In: Nursing
1. a nurse is completing an assessment following suctioning of a child who has a tracheostomy. which of the following findings should the nurse identify as an indication that the procedure has been effective?
a. increased RR.
b. decreased O2 sat.
c. clear breath sounds.
d. increased oral secretions.
2. a nurse is developing a plan of care for a 4-year-old child who has hemophilia and is experiencing acute hemarthrosis. which of the following interventions should the nurse include in the plan?
a. have the child perform passive ROM exercises.
b. administer aspirin PRN for pain.
c. place ice packs on the affected joints.
d. position the lower extremities below the level of the heart.
3. a nurse is providing discharge teaching to the parents of a child who has sickle cell anemia and was hospitalized after experiencing a vasoocclusive crisis. which of the following instructions should the nurse include in the teaching?
a. avoid immunizing your child with the meningococcal vaccine.
b. restrict the time your child spends playing outdoors.
c. increase your child's intake of oral fluids.
d. provide your child with a high-protein diet.
4. a nurse is providing teaching to the parent of a school-age child who has pediculosis capitis. which of the following instructions should the nurse include in the teaching?
a. seal non washable items in a plastic bag for 2 days.
b. soak hair brushes in boiling water for 10 minutes.
c. apply permethrin 1% cream rinse everyday for 5 days.
d. after washing bed linens, place them in a dryer on a cool setting for 30 minutes.
Q. 1
Clear breath sound will be your answer. Now let me explain why other are wrong and it is right ?
a) increase respiration rate :- Respiration rate will be increased by respiratory center when patient do not get appropriate amount of oxygen. So it is the sign of worsning not getting better, so it is wrong.
b) trachiostomy is done to improve oxygen saturation if there is decrease in oxygen saturation than it mean that the procedure is not effective. Oxygen saturation improvement is the goal of trachiostomy but in option is said that "decrease in saturation" so it is wrong.
d) increase oral secretion can further lead to the worsening the condition of the infant because it can lead to obstruction in respiratory tract. So is also wrong.
c) clear breath sound is showing that your respiratory function become start to work normally and it indicate that the procedure has been effective.
Q. 2
a) perform ROM exercise is also correct but when the child's condition is stable but here child is suffering from hemarthrosis(join cavity bleeding) so it will be your later intervention
b) Aspirin has the antiplatelet action so it can increase the chances of bleeding so aspirin is never given to the patient of hemophilia.

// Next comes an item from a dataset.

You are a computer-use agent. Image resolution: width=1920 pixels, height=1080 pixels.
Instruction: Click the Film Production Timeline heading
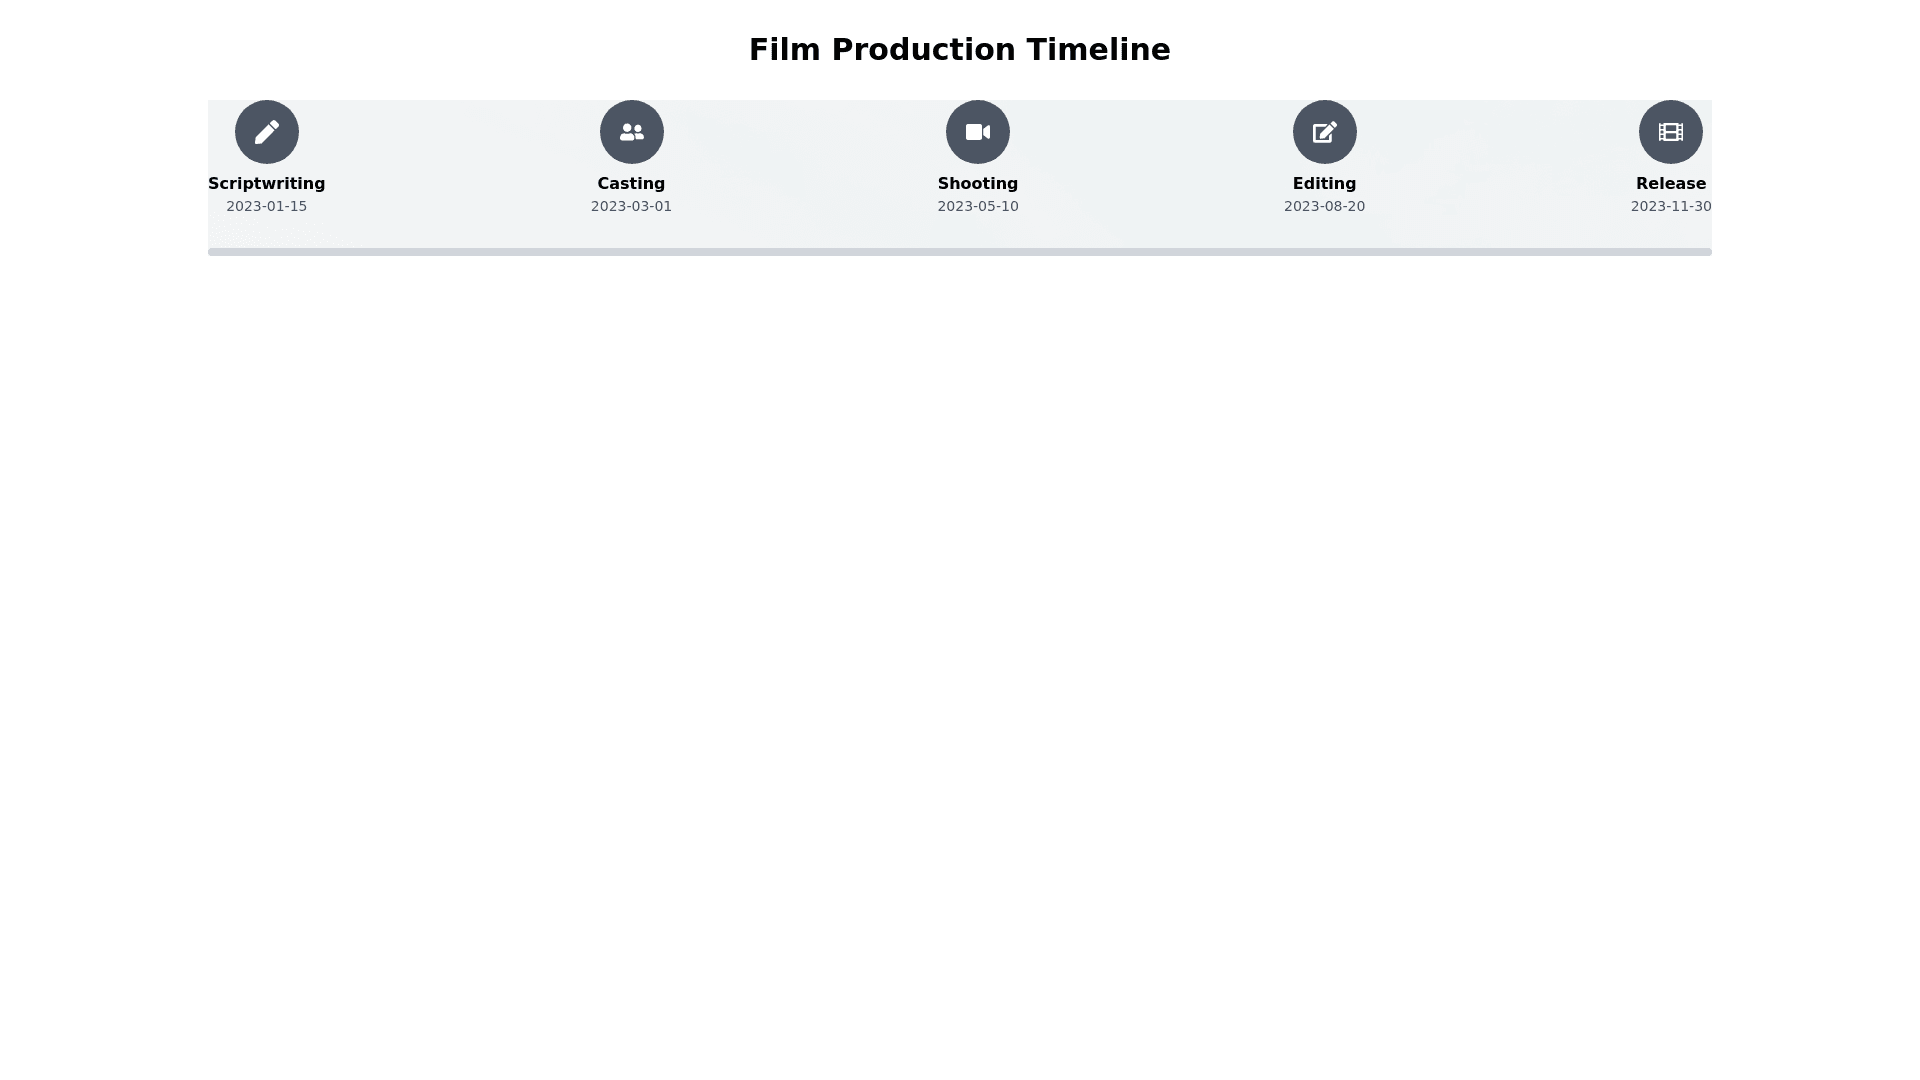coord(959,50)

c) application of ice packs will helpful in diminishing swelling and pain. Ice application will reduce bleeding by local vasoconstriction. But must be use cautiously to prevent skin breakdown. So it will your correct answer.
d) lower extremities should be elevated above the level of heart instead of lowering it.Elevation of leg will promote to return of the blood to heart.
Q. 3
Menigococcal vaccine is recommended for the patient older than 2 year with sickle cell anemia.
Should not advice to restrict the child playing time.
Sickle cell crisis can be precipited by the fluid volume deficit or dehydration. So the nurse instruct the child parent to increase fluid intake.
Balance diet will be more helpful in sickle cell anemia.
Q. 4
a) items that can not be washed should place in sealed beg for 14 days to kill the lice not "2 days"
b) all items that can be washed such as clothing, towel, hair brushes that may have lice or nits should be washed in hot water (54 degree Celsius) not in "boiled water"
c) permethrin 1 percent can be apply to treat pediculosis capitis. So it will be correct answer.
d) after washing the bed linen should be hot dried for 20 minutes not in cool dried setting.